## Assigned task
Scan the records for the word "swatch". Copy each line that includes it.

## Records shown
'''

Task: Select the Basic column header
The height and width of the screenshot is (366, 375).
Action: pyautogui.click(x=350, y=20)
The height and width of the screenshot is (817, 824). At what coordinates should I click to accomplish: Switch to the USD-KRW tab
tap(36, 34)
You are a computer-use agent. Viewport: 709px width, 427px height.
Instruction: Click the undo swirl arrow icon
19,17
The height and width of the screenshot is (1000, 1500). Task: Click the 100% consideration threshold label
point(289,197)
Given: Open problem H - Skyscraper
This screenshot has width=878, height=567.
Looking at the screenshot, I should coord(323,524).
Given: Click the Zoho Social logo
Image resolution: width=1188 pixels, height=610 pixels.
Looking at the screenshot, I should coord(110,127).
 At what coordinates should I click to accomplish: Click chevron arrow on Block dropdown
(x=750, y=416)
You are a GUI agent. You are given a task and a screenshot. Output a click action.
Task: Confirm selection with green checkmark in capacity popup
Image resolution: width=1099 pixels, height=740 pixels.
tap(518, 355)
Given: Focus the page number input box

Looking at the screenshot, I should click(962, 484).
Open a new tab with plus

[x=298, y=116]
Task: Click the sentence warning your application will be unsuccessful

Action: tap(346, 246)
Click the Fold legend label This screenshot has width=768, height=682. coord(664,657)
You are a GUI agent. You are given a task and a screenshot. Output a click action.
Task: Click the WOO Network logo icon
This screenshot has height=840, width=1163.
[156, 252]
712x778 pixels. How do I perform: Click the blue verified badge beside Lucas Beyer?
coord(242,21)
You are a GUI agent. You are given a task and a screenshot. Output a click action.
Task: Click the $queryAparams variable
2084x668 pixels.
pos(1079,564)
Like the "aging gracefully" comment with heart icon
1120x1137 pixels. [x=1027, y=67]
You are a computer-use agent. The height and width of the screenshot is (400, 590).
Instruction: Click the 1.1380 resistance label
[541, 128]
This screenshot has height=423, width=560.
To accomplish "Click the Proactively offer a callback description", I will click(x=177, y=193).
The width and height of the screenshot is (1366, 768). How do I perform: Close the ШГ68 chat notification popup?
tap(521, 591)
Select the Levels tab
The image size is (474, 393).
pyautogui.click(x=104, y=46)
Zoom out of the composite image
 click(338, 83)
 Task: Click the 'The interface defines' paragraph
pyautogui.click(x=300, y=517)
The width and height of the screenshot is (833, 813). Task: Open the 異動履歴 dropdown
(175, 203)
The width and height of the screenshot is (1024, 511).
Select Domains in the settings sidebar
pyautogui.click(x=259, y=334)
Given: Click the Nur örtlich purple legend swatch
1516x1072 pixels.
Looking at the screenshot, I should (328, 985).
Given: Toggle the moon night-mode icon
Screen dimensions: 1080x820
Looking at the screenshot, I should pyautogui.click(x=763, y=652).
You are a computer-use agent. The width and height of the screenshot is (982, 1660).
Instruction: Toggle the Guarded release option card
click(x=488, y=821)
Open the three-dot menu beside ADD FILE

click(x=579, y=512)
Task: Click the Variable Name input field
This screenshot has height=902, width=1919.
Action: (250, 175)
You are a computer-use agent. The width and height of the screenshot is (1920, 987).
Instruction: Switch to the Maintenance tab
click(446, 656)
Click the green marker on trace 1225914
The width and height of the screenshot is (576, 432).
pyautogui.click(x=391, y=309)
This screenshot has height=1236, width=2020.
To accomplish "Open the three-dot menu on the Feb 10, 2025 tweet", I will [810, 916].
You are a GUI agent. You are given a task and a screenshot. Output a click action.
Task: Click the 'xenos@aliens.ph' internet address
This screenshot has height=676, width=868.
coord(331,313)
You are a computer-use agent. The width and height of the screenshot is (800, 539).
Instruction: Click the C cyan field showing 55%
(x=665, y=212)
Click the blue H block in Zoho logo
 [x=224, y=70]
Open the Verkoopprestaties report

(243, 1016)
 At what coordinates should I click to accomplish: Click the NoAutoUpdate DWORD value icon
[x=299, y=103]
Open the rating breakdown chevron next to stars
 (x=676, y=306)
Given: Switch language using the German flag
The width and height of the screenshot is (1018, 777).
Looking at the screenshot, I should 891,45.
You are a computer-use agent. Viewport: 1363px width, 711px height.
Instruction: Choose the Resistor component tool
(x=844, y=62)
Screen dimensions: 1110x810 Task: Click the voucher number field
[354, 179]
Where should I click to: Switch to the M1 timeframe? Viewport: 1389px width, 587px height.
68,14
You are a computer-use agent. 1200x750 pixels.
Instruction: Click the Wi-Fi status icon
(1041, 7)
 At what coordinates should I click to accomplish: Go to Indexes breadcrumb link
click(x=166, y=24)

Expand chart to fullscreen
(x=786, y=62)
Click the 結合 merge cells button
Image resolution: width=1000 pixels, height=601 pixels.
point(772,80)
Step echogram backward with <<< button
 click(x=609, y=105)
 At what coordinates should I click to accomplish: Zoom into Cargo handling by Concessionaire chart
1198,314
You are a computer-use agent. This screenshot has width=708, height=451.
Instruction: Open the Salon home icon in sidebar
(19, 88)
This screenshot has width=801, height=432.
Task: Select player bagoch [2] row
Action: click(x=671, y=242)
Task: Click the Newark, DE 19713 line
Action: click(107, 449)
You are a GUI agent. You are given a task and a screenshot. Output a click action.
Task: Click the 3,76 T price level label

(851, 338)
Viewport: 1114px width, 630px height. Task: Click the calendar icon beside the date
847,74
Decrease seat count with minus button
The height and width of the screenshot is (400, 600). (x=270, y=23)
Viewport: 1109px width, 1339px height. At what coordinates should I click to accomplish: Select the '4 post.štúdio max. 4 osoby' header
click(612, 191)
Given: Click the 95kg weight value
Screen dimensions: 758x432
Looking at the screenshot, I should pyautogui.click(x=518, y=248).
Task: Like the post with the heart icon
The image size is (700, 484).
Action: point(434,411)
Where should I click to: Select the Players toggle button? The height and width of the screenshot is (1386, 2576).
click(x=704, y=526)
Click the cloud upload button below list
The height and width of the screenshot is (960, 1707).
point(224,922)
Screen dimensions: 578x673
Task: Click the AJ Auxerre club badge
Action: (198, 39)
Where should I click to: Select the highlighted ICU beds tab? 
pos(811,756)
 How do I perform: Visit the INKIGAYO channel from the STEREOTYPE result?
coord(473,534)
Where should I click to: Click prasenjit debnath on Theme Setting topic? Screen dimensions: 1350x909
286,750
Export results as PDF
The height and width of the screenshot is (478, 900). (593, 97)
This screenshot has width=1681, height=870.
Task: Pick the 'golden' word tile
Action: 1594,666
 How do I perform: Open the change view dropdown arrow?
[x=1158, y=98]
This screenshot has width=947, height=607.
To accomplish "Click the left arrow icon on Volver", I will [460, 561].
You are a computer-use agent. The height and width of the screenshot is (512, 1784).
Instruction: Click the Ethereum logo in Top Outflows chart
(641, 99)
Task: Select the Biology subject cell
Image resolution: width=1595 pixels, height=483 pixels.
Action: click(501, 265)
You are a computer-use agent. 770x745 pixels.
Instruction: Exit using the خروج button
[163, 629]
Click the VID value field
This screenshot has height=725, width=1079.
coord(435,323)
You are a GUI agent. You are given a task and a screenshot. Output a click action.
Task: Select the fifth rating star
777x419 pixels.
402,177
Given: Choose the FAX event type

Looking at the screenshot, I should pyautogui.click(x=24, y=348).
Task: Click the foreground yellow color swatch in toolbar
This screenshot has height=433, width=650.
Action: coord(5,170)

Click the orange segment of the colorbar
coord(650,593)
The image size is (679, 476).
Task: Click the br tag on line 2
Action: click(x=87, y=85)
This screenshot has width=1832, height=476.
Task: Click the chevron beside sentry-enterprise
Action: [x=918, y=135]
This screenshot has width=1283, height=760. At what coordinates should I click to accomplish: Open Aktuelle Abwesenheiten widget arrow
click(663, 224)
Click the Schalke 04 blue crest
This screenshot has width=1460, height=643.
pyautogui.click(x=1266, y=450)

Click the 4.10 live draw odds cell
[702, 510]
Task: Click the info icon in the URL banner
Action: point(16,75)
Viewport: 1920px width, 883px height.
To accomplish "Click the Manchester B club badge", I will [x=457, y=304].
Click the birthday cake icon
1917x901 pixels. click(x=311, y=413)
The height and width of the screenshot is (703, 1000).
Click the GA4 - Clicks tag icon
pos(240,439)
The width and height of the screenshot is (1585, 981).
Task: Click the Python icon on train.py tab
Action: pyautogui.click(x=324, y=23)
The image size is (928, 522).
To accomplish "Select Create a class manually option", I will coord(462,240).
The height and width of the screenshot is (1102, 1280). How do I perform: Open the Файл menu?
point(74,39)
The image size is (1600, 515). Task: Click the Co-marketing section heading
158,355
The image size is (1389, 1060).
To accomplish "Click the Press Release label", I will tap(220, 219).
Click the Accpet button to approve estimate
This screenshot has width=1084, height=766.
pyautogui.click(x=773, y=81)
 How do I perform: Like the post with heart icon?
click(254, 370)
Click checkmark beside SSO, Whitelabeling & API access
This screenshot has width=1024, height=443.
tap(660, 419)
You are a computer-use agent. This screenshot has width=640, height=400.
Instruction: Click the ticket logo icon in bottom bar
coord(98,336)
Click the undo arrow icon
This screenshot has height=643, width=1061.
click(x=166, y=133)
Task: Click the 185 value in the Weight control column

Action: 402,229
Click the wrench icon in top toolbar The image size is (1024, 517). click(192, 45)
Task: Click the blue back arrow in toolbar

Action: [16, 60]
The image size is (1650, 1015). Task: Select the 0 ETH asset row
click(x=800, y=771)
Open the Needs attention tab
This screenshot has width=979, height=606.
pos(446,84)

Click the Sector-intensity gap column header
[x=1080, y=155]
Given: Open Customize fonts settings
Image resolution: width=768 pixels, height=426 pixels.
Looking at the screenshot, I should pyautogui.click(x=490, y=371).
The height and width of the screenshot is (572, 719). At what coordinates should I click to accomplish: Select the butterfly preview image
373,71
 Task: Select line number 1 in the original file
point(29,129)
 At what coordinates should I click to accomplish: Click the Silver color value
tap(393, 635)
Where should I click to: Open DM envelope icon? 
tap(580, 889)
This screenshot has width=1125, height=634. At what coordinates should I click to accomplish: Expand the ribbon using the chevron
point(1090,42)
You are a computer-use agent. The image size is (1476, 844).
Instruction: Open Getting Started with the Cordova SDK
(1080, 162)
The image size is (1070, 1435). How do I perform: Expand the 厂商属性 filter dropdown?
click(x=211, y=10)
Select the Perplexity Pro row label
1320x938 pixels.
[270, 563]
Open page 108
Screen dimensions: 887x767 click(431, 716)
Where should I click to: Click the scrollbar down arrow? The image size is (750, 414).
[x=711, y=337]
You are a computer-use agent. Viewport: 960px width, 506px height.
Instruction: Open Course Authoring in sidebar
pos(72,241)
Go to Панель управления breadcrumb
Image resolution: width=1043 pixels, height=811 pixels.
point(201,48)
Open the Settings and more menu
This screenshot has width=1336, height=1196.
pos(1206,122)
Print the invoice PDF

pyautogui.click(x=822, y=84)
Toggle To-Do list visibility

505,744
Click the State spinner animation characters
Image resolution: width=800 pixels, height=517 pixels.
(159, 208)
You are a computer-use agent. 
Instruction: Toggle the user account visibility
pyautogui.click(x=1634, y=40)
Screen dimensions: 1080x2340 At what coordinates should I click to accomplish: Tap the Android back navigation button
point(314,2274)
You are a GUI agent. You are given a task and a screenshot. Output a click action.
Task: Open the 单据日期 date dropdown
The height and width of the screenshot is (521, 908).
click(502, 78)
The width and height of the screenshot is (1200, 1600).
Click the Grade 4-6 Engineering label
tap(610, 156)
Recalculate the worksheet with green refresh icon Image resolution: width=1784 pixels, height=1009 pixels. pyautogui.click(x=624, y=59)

'''

## Answer space
Given: Click the Nur örtlich purple legend swatch
Task: Click the foreground yellow color swatch in toolbar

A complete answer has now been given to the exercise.